─── THE DATA
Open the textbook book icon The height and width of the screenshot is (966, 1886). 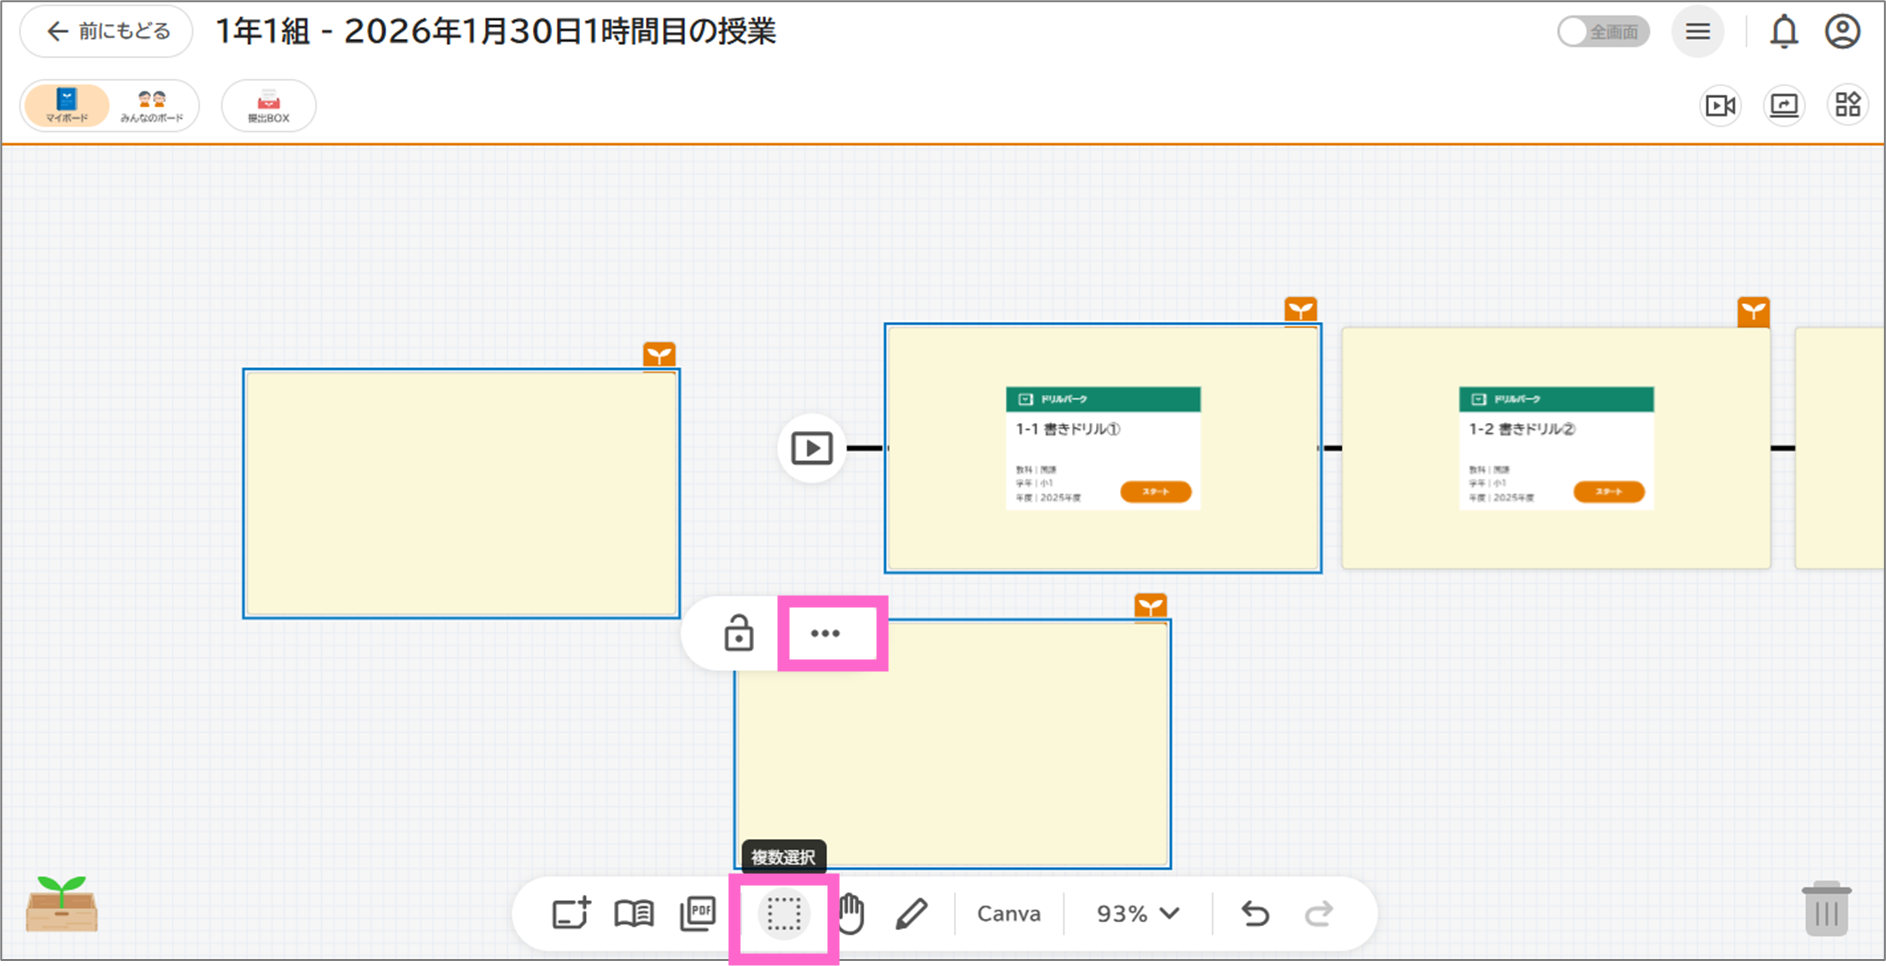634,913
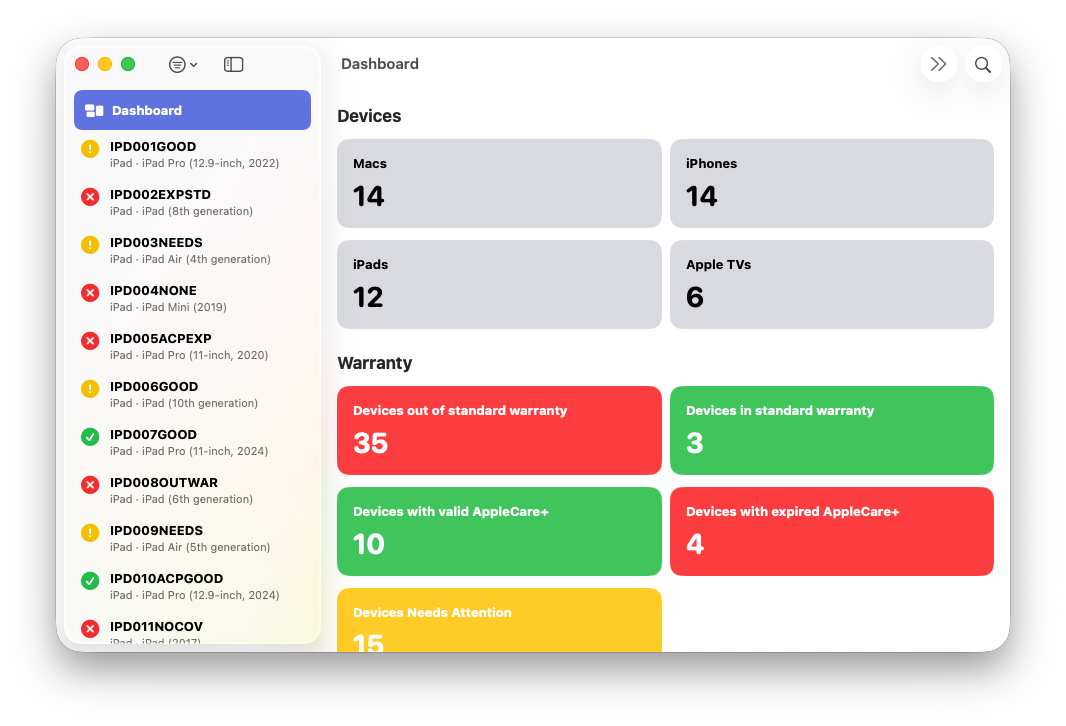The height and width of the screenshot is (726, 1066).
Task: Click the Devices out of standard warranty card
Action: (499, 430)
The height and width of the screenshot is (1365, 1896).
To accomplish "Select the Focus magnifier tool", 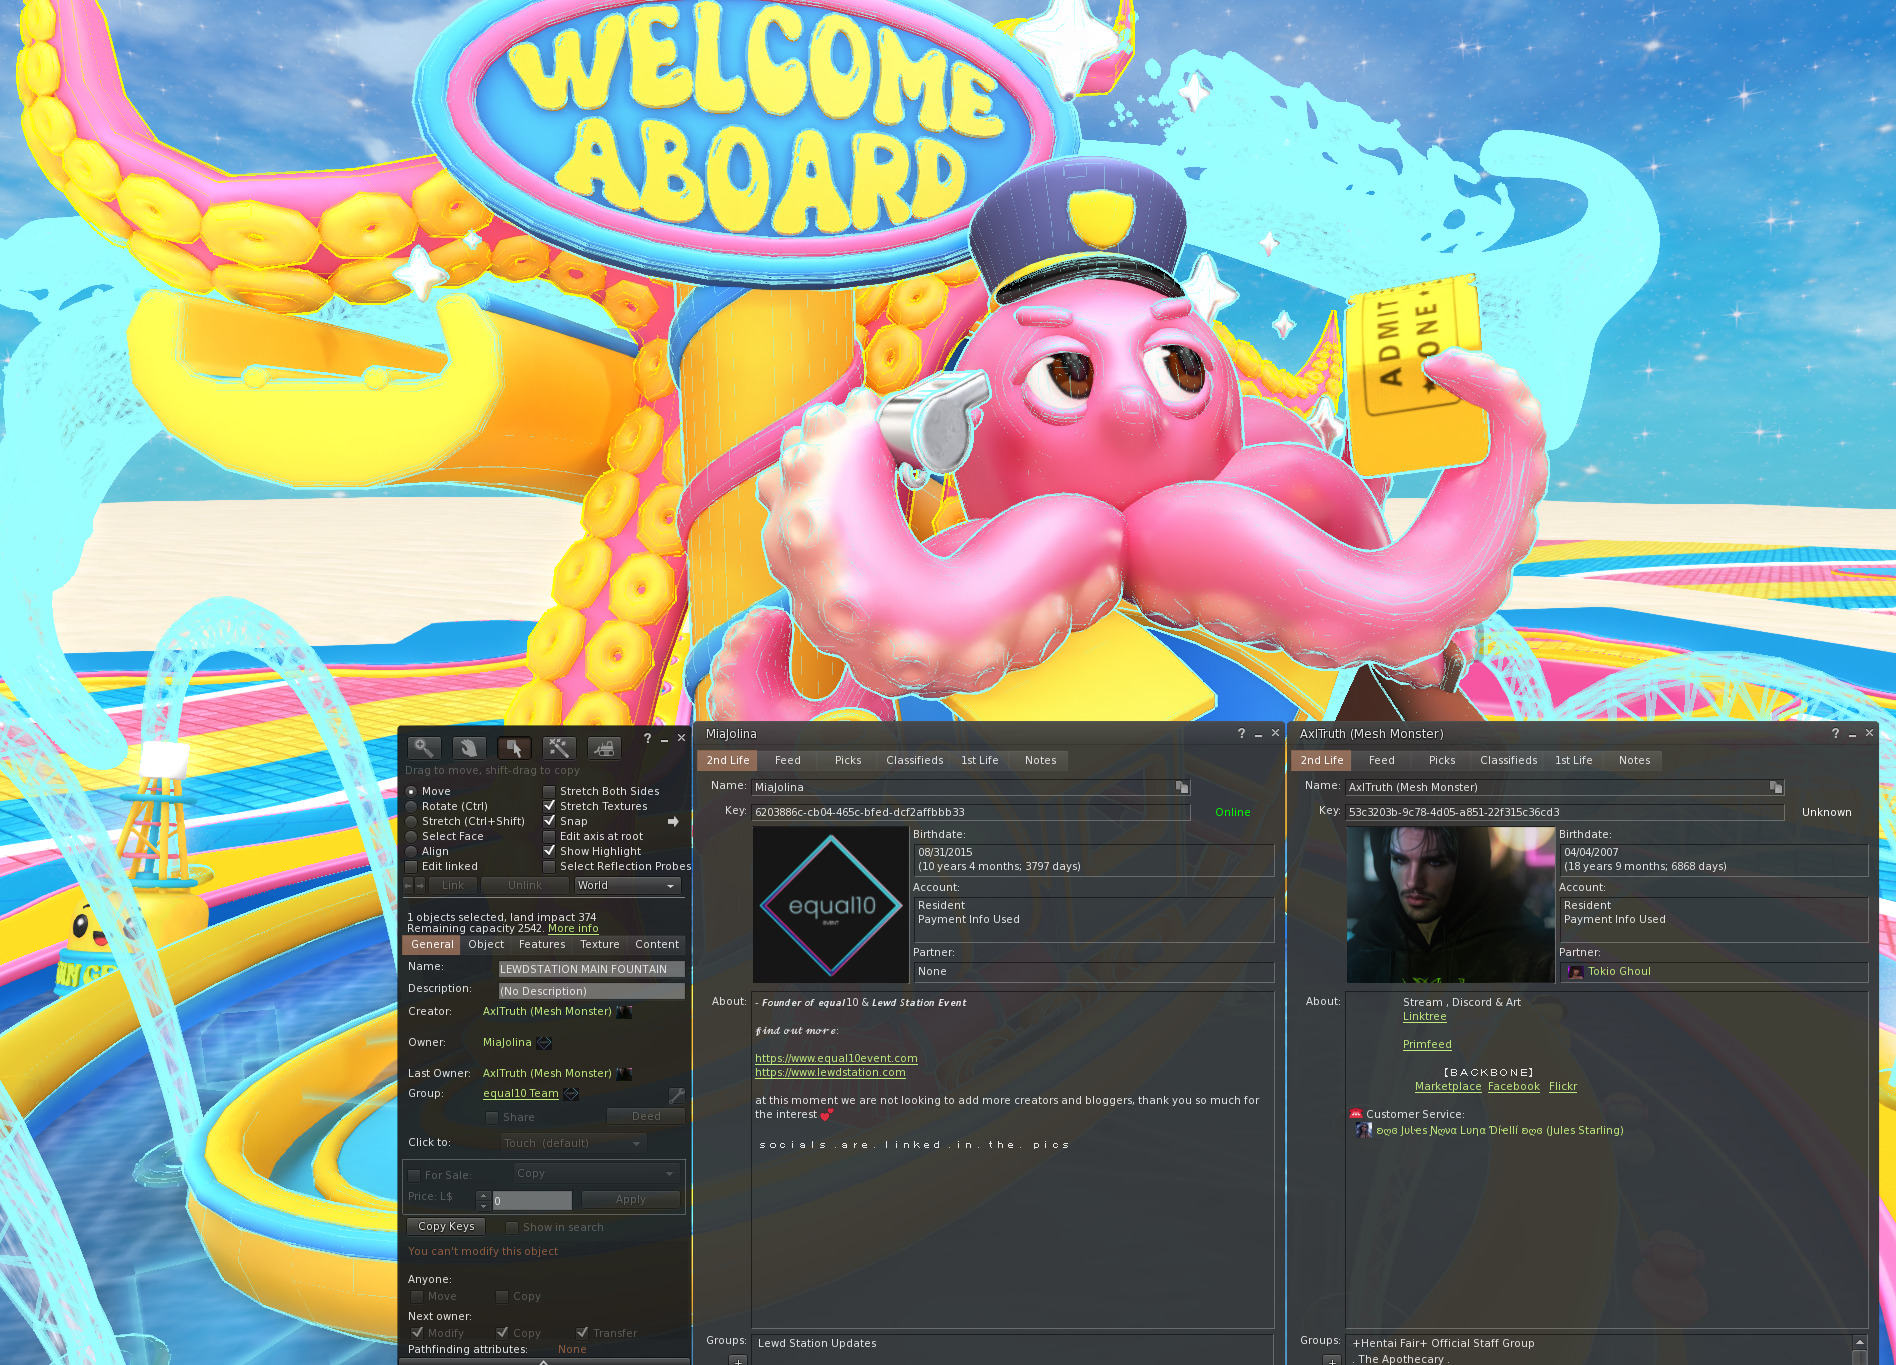I will point(424,748).
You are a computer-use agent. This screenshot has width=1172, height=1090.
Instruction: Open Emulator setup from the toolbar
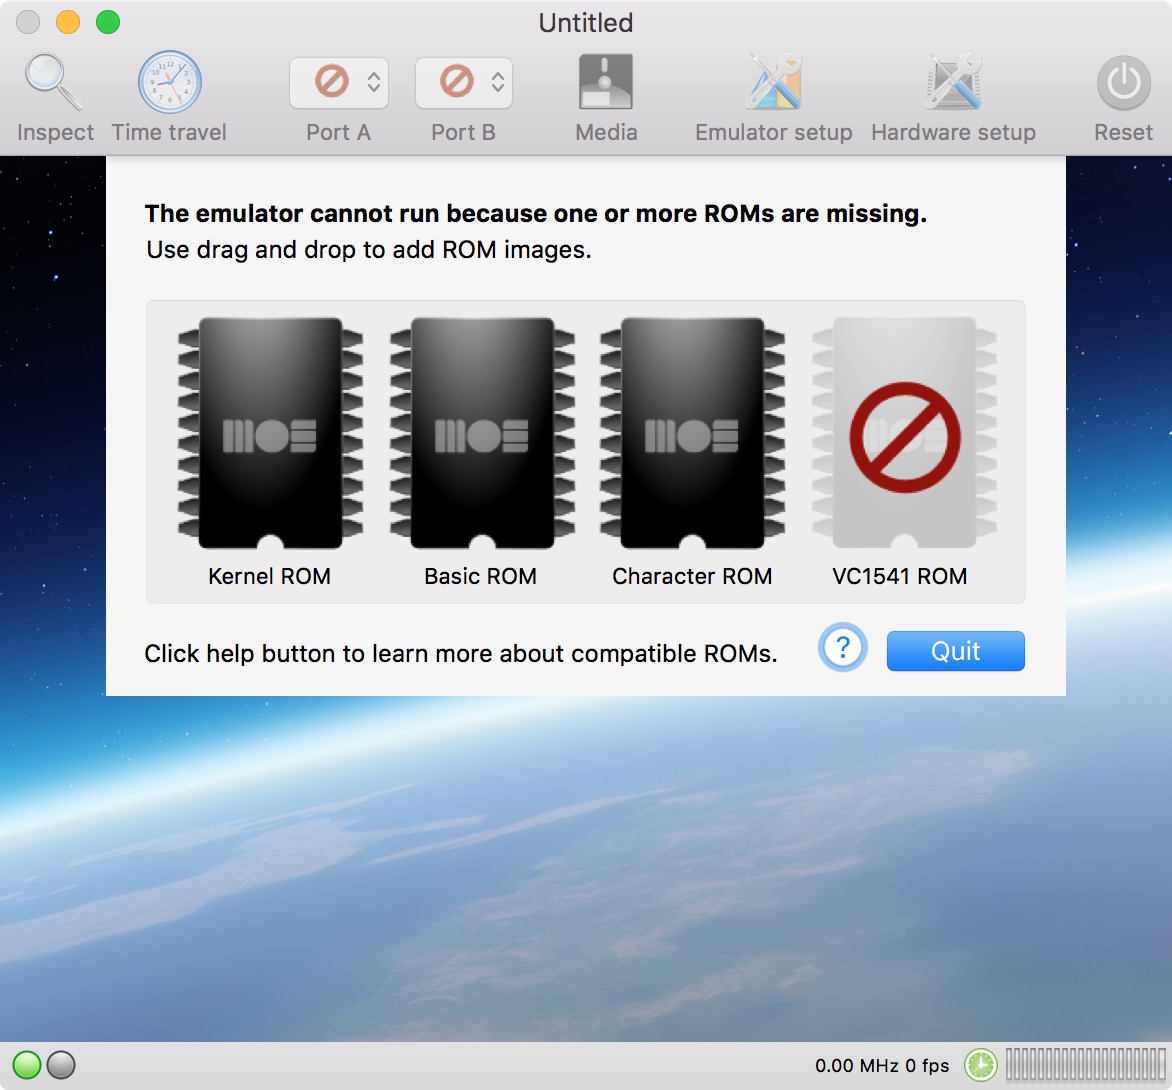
──────
# [EXERCISE GOAL]
Write out exactly, please, the lines that start at the one containing "You are a computer-use" and run through the final line of the entries, both included, leaving pictures out.

# [SOLUTION TO THE PROBLEM]
You are a computer-use agent. This screenshot has width=1172, height=1090.
Instruction: Open Emulator setup from the toolbar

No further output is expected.